- [INSTRUCTIONS FOR THE TASK] Reproduce verbatim the stretch of the records below from the line containing "You are a computer-use agent. This" through the line containing "Action: pyautogui.click(x=125, y=491)", including both.

=== RECORDS FOR THIS EXERCISE ===

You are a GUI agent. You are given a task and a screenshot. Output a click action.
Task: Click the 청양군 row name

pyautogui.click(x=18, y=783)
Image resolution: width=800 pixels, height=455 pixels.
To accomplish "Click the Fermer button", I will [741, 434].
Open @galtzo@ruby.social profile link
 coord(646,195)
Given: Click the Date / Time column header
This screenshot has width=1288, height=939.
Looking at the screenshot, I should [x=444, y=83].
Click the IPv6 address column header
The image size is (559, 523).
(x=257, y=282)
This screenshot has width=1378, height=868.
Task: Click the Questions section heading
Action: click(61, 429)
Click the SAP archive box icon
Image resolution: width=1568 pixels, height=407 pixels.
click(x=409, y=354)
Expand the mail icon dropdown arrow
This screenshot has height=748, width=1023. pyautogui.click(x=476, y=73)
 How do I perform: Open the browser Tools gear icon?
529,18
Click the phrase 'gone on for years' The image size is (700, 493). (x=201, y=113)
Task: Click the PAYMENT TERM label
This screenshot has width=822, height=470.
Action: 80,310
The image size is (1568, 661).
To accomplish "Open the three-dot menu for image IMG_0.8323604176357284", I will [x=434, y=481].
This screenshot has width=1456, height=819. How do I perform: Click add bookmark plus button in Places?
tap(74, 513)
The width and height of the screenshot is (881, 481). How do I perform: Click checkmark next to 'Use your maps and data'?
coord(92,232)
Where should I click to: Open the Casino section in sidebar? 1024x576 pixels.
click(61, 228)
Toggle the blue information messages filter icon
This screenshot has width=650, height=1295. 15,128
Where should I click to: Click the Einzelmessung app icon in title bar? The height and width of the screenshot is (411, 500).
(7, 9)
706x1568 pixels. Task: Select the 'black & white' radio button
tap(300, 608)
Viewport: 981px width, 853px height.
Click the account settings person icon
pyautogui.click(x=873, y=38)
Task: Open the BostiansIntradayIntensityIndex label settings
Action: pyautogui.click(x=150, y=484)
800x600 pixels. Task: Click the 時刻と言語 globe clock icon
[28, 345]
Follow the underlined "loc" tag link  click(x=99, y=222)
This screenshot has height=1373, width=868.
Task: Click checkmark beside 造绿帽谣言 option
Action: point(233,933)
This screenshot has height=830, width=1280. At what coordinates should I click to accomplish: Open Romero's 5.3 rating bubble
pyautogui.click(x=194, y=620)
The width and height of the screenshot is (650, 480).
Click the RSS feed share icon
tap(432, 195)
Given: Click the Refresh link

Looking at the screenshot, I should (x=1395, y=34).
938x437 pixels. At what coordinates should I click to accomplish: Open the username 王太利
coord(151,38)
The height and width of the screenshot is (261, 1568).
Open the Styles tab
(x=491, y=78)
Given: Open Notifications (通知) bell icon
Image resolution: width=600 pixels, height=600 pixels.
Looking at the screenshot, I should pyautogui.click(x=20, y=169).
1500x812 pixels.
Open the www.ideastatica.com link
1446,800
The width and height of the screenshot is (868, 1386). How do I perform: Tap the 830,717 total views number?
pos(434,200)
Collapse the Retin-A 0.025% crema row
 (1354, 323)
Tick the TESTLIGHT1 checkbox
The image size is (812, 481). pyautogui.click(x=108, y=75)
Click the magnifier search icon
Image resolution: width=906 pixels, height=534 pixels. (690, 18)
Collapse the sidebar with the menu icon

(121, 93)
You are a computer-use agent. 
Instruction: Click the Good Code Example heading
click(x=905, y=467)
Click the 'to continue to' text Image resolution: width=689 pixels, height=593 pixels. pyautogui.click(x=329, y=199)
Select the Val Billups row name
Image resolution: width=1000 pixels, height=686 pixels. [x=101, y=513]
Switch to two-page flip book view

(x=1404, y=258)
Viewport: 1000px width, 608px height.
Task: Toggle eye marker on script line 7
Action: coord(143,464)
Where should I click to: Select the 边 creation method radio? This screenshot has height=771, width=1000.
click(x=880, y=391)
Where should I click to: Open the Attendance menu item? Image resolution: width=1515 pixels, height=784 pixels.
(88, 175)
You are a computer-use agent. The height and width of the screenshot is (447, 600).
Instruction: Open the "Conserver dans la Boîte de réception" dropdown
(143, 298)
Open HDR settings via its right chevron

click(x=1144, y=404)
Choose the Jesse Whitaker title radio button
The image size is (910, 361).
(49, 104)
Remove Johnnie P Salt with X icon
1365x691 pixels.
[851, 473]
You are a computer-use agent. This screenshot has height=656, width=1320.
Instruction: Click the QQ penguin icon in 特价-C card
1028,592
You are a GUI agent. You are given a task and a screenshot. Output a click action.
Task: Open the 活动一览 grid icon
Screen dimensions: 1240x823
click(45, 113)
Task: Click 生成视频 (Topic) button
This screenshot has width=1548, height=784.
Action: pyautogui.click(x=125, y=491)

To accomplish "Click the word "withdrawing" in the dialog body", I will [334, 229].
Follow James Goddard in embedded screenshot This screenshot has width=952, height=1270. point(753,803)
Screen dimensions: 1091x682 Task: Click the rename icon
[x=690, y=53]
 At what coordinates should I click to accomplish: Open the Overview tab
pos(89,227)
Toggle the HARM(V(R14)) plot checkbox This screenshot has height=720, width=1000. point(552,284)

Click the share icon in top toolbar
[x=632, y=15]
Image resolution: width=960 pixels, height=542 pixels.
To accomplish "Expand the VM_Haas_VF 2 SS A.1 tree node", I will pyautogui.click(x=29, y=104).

===

- [SOLUTION TO THIS PROBLEM]
You are a computer-use agent. This screenshot has height=656, width=1320.
Instruction: Click the QQ penguin icon in 特价-C card
1028,592
You are a GUI agent. You are given a task and a screenshot. Output a click action.
Task: Open the 活动一览 grid icon
Screen dimensions: 1240x823
click(45, 113)
Task: Click 生成视频 (Topic) button
This screenshot has width=1548, height=784.
Action: pyautogui.click(x=125, y=491)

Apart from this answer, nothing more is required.